AUFGABE: Wiederhole die folgenden Zeilen Wort für Wort und ohne jede Änderung.

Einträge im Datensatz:
┏━━

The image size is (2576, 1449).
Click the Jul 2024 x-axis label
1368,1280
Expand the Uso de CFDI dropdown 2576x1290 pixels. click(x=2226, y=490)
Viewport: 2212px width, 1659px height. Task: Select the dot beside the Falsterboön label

┗━━

ANTWORT:
The image size is (2576, 1449).
Click the Jul 2024 x-axis label
1368,1280
Expand the Uso de CFDI dropdown 2576x1290 pixels. click(x=2226, y=490)
Viewport: 2212px width, 1659px height. Task: Select the dot beside the Falsterboön label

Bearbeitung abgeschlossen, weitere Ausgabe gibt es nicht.